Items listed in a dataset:
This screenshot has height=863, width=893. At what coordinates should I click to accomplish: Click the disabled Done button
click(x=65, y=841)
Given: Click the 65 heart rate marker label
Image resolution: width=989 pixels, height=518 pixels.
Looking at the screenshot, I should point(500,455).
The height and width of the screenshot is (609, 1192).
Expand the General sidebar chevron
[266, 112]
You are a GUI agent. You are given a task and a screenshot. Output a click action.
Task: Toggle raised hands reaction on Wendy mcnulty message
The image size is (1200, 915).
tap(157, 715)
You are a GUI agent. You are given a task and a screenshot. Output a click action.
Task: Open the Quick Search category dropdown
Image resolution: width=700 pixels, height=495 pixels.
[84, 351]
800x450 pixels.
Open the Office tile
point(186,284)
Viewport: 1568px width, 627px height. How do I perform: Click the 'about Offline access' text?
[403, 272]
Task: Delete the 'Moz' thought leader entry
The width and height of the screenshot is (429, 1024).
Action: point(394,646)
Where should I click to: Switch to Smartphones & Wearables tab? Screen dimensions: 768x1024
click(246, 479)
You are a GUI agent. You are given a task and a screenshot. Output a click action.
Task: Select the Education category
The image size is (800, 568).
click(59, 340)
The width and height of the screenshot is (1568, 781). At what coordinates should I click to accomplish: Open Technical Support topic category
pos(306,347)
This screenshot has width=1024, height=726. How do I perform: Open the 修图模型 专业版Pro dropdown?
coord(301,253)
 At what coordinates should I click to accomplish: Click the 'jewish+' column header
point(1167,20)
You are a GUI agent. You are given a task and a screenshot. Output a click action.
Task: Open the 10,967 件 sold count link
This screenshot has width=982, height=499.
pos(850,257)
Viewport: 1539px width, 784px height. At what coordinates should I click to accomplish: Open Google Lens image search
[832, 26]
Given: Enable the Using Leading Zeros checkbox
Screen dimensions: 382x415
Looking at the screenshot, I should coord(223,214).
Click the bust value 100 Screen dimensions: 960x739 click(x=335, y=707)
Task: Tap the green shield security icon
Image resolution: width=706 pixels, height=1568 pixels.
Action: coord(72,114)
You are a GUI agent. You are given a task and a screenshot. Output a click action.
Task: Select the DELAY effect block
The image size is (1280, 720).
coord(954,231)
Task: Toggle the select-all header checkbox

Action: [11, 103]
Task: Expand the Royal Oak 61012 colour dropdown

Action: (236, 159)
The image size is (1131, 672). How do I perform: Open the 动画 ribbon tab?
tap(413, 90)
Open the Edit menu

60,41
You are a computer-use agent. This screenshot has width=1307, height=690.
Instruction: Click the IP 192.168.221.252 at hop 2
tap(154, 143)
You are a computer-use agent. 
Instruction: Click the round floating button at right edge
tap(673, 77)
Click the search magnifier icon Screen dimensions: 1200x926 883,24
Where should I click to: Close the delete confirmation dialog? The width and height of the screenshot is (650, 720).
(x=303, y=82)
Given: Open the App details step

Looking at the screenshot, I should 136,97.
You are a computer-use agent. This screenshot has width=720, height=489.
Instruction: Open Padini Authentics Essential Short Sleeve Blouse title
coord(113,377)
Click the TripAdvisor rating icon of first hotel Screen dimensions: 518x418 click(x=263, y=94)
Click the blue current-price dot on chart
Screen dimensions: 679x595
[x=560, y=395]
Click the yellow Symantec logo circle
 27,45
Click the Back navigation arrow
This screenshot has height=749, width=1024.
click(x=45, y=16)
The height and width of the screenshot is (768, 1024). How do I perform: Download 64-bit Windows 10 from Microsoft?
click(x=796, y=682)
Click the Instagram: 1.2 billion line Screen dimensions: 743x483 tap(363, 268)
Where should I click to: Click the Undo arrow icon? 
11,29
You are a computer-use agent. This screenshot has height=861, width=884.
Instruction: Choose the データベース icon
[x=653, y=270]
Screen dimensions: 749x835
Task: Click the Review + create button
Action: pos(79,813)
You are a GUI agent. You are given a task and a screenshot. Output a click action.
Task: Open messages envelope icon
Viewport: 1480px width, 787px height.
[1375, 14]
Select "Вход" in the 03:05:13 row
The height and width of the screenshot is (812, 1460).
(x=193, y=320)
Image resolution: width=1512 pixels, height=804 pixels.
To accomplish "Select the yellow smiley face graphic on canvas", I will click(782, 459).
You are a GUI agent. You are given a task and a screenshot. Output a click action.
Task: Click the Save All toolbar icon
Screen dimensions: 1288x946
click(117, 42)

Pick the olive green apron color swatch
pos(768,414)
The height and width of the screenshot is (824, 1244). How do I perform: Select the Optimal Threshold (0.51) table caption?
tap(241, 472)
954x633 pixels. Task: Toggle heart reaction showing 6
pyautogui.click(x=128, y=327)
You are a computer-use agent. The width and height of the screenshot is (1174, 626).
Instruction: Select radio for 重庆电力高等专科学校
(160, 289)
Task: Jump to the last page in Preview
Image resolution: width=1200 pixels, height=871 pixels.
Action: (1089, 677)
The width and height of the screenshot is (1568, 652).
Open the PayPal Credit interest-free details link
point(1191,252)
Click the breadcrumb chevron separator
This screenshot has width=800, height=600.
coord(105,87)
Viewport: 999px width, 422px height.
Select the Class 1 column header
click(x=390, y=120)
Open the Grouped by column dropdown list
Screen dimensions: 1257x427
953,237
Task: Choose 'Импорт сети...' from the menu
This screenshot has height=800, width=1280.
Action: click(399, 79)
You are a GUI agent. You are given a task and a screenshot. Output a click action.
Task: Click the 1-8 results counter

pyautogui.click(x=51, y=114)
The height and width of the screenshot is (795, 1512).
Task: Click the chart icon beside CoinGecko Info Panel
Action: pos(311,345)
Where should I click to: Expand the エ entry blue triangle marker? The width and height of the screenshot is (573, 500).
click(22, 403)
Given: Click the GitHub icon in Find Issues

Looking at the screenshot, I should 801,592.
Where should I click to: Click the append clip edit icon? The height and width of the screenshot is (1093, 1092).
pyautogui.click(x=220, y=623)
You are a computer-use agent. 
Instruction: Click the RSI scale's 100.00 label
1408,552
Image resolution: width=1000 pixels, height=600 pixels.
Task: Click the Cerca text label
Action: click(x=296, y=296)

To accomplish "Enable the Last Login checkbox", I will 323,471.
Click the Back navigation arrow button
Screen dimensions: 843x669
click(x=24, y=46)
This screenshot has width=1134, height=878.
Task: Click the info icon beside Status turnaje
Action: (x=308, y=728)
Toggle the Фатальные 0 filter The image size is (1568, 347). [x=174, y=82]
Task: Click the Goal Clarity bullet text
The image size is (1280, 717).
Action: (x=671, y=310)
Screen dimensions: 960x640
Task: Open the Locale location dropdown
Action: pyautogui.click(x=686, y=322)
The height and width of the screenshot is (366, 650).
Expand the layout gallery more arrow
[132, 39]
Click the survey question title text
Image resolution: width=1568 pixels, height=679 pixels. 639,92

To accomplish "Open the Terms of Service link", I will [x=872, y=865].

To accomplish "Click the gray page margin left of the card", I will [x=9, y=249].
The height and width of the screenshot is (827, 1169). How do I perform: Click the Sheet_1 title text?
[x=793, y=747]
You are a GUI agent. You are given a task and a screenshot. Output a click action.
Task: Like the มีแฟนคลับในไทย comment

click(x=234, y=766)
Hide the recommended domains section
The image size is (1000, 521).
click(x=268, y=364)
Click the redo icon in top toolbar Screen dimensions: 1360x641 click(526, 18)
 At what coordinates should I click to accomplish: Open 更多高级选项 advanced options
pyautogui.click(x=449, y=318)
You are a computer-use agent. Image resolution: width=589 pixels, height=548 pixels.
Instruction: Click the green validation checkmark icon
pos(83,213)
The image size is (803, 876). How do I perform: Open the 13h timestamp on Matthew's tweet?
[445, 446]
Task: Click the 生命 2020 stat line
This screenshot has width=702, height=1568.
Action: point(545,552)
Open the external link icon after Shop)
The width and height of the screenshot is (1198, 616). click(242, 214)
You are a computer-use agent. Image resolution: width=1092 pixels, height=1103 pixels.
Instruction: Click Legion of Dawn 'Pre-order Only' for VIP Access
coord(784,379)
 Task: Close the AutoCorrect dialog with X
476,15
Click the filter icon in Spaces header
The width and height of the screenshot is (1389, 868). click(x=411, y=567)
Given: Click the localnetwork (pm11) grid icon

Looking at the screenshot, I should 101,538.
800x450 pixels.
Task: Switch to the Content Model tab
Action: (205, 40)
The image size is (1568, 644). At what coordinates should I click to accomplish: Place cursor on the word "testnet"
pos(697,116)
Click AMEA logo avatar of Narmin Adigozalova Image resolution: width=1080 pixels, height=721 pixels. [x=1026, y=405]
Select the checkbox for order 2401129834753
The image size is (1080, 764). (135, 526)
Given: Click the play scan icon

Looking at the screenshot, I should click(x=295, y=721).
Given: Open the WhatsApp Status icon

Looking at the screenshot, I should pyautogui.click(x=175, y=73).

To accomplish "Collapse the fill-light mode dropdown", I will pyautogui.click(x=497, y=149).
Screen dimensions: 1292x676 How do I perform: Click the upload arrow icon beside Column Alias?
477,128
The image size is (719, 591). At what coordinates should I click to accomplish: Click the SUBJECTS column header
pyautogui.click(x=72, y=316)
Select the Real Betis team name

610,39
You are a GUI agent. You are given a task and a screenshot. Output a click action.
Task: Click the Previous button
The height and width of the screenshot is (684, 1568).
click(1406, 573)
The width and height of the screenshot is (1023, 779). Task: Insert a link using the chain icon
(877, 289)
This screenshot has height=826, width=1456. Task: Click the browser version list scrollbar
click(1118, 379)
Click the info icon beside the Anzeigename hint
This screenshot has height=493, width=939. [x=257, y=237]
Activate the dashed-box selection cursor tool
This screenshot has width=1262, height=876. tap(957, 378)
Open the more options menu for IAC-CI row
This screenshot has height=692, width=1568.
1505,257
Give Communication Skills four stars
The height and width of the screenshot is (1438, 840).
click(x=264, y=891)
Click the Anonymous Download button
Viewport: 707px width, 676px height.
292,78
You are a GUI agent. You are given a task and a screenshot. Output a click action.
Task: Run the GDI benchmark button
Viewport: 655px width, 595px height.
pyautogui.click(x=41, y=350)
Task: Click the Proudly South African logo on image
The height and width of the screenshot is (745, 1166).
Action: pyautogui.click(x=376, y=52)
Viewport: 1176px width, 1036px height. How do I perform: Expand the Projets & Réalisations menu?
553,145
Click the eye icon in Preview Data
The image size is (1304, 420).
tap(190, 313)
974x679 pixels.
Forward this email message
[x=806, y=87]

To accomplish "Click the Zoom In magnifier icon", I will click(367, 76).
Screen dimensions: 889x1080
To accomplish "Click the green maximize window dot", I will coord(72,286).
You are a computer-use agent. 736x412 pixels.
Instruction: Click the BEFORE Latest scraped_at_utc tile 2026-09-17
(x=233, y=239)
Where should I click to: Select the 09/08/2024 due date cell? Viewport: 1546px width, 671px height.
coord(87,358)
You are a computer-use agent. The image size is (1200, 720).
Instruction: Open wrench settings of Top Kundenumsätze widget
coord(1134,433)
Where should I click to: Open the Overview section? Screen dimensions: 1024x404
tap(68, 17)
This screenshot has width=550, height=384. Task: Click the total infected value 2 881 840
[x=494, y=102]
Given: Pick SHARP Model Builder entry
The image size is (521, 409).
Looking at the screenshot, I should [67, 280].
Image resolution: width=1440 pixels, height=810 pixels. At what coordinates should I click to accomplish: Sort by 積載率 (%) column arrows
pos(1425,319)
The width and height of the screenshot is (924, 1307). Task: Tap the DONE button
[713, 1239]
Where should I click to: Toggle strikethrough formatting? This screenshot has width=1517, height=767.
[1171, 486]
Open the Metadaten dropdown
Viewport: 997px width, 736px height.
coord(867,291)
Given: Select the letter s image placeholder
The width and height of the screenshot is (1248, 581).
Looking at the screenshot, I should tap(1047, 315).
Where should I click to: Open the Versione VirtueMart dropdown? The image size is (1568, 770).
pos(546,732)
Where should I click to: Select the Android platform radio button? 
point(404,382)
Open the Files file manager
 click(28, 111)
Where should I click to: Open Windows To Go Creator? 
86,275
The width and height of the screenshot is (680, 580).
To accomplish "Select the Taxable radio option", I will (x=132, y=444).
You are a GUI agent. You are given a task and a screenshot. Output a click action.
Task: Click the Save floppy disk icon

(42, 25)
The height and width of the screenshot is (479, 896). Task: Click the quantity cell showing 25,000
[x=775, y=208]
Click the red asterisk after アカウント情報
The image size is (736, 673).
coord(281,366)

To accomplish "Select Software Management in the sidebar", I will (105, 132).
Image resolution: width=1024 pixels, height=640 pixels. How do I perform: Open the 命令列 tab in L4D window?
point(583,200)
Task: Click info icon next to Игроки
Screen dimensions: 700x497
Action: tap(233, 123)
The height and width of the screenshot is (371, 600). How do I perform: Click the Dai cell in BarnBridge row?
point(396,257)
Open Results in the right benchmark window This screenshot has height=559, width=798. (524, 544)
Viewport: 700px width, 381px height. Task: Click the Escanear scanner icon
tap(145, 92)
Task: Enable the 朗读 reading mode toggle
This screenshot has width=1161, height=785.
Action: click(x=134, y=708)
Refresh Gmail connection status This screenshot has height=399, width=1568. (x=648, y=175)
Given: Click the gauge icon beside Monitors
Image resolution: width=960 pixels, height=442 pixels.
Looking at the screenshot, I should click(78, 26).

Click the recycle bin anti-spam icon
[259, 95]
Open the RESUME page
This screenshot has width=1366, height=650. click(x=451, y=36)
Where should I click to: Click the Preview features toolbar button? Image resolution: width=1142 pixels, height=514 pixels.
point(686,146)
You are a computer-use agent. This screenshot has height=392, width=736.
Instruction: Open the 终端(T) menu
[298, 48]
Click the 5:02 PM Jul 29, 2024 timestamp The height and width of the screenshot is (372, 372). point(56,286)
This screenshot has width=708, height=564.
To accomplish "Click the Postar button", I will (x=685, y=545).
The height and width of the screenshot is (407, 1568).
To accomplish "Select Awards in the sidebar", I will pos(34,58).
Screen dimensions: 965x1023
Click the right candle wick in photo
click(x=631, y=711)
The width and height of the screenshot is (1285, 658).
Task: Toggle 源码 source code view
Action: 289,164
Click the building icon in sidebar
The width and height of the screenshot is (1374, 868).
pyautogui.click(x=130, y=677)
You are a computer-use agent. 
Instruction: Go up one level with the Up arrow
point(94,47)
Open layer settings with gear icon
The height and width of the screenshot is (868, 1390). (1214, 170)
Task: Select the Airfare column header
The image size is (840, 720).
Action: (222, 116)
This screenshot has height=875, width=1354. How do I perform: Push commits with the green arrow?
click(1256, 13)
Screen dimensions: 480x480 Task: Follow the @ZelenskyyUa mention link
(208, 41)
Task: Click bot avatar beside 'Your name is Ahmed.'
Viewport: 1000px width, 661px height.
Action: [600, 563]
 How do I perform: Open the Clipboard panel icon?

ACTION ITEM: What you return must match, line for line, the data from the line containing "Task: Select the Airfare column header" to its end, both ends included.

REPLY:
Task: Select the Airfare column header
The image size is (840, 720).
Action: (222, 116)
This screenshot has height=875, width=1354. How do I perform: Push commits with the green arrow?
click(1256, 13)
Screen dimensions: 480x480 Task: Follow the @ZelenskyyUa mention link
(208, 41)
Task: Click bot avatar beside 'Your name is Ahmed.'
Viewport: 1000px width, 661px height.
Action: [600, 563]
 How do I perform: Open the Clipboard panel icon?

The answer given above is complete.